The spending plan also calls for investing in racial equity by hiring additional staffers for the city’s Office of Racial Equity, Inclusion and Belonging, a promise that Weinberger made in his State of the City address last month.
The mayor said he hopes the influx of federal cash will help tamp down tax increases after what has been an economically challenging year.
“This creates a complex and an exciting challenge,” Weinberger said at a virtual press conference on Wednesday. “With this budget, we must restore full city operations, make structural progress on strategic priorities and really carefully steward this unprecedented infusion of one-time resources.”
The city would use $11.1 million of its $27.3 million federal allotment to close budget shortfalls caused by restaurant closures, program cancellations and other revenue sources that were upended by the pandemic.
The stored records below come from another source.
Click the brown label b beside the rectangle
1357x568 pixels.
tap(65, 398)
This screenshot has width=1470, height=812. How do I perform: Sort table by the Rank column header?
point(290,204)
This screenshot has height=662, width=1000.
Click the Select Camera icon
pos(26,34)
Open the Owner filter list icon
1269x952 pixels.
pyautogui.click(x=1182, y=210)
Other chunks would be used to replenish the city’s rainy day and enterprise funds, the proposal shows.
The remainder — between $10-15 million — would be set aside for initiatives that will be identified after “a series of public conversations” later this year, Weinberger said. Municipalities have until 2024 to spend the coronavirus funds.
The mayor’s proposal would more than double staffing in the Racial Equity, Inclusion and Belonging Office. The positions include an equal opportunity specialist, racial equity data analyst and an anti-racism curriculum manager, who would be assisted by eight temporary “curriculum facilitators.”
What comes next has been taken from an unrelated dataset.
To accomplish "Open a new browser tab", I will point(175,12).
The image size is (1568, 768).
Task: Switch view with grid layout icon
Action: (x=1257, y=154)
The facilitators "will be leading this anti-racism training for all city staff over the first year," Weinberger said, while the curriculum manager would be a permanent position,
The city’s two health equity staffers would be transferred to the office, bringing that city department from three full-time staff to eight.
The investments would help city government be “much more of an anti-racist organization than we are today,” Weinberger said.
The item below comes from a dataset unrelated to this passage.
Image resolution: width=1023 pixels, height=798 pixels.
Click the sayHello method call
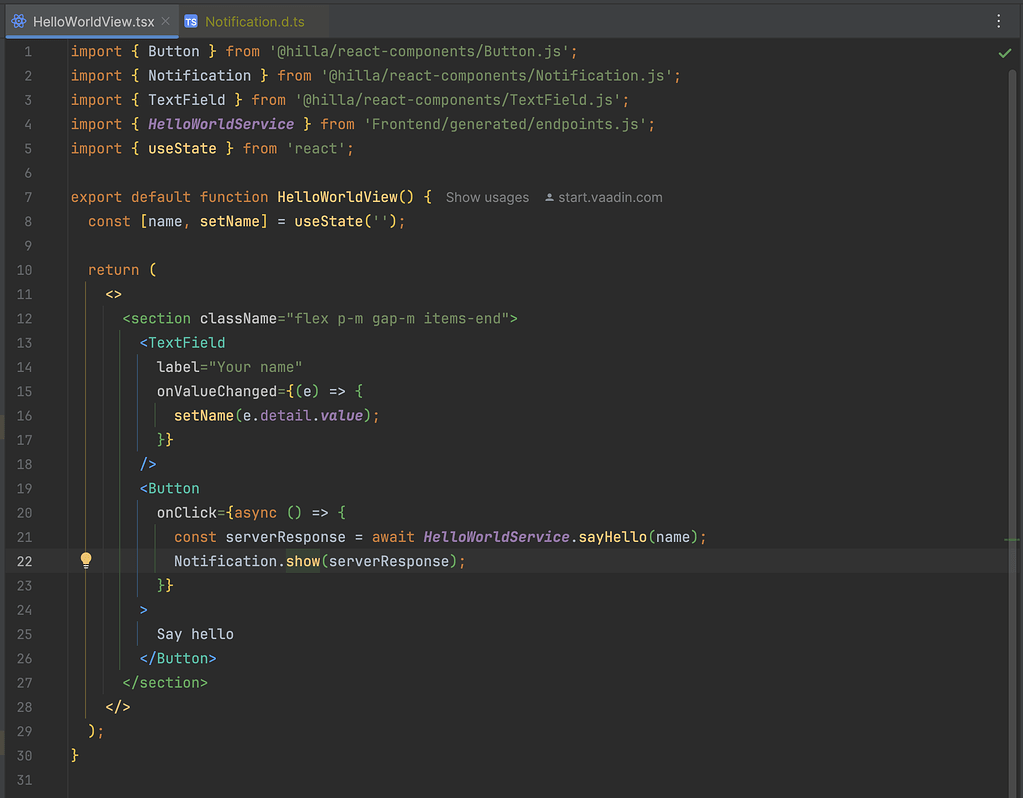[612, 537]
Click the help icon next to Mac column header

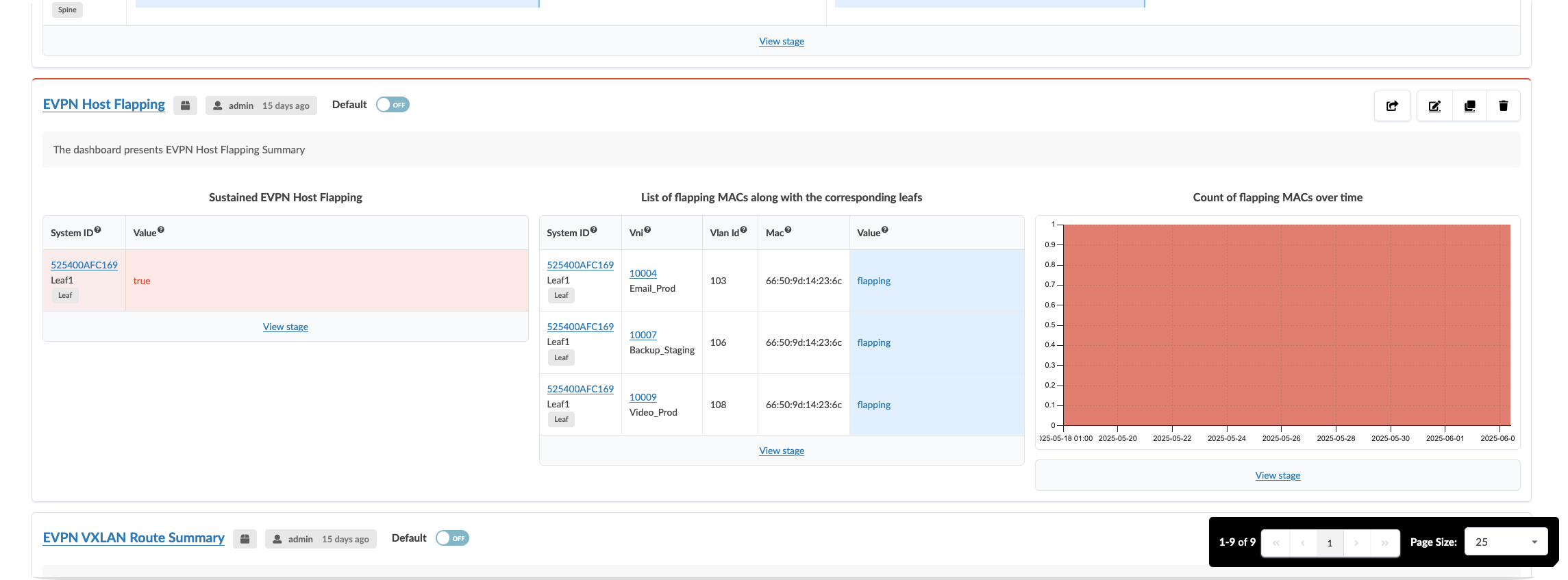pyautogui.click(x=788, y=230)
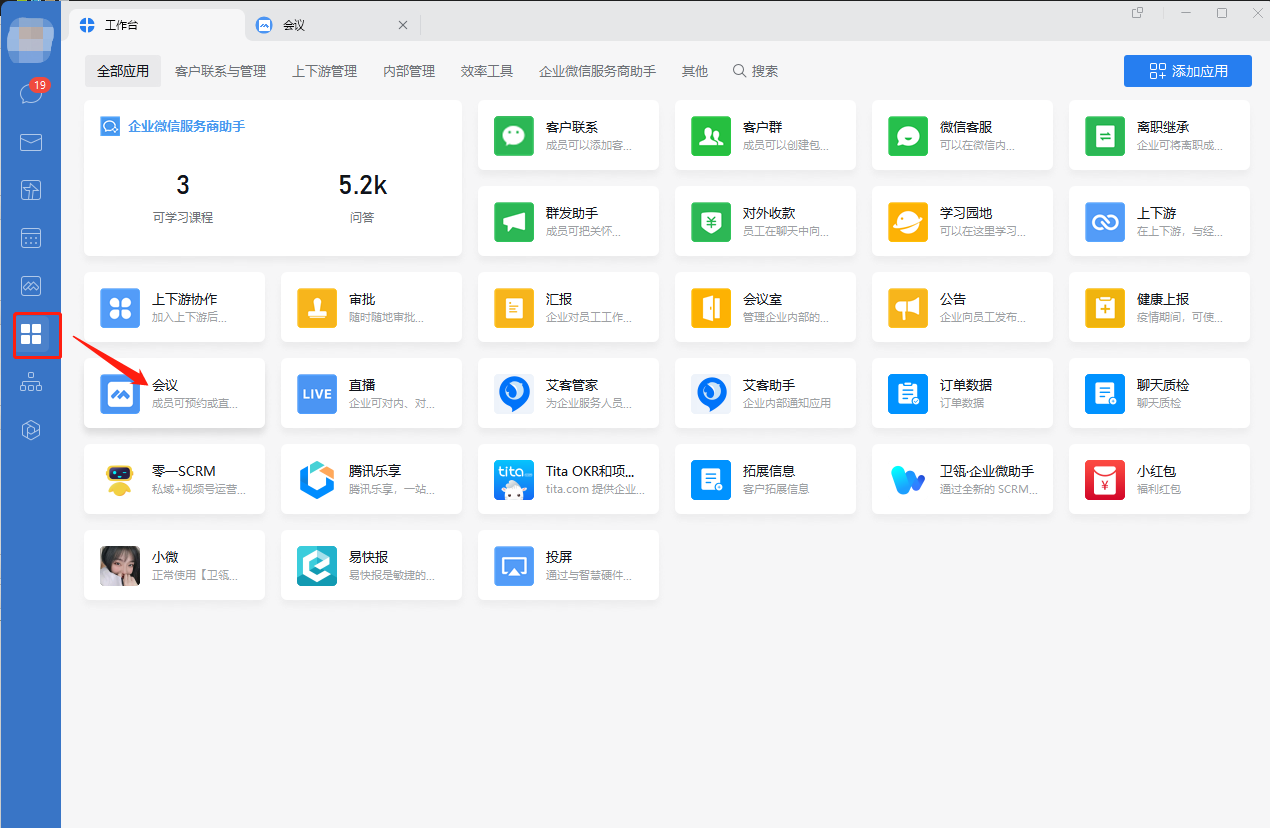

Other new hires would include an economic recovery administrator, two urban park rangers and a “redaction specialist” at the Burlington Police Department to “respond to public requests and get out body camera footage in a quicker way,” Katherine Schad, the city’s chief administrative officer, told the city council’s Board of Finance on Monday night.
Weinberger has also proposed paying every city worker a livable wage, including the seasonal and temporary workers that are currently excluded from the city’s ordinance. The plan would cost about $290,000 annually, according to the mayor. Another $150,000 would be added to compensate people who serve on city boards and commissions.
City councilors who serve on the Board of Finance will get their first crack at the proposal on May 24, with the full council weighing in on June 7; a final vote is scheduled for June 14. On Monday, Board of Finance members urged Weinberger to solicit public input earlier in the budget process, particularly after fraught budget talks last June pushed the final vote until the eleventh hour.
During Wednesday's press conference, Weinberger invited the public to participate in the meetings' public forums, starting with the council meeting on Monday, and to take a survey about spending initiatives. The nine-question form asks respondents to rate various proposals on a scale of "Very Supportive" to "Not Supportive" and offer comments.
"One of the goals we have for this budget process is for it to be a collaborative one that produces a budget representing a broad consensus," Weinberger said, adding, “We are wanting as much public input as possible.”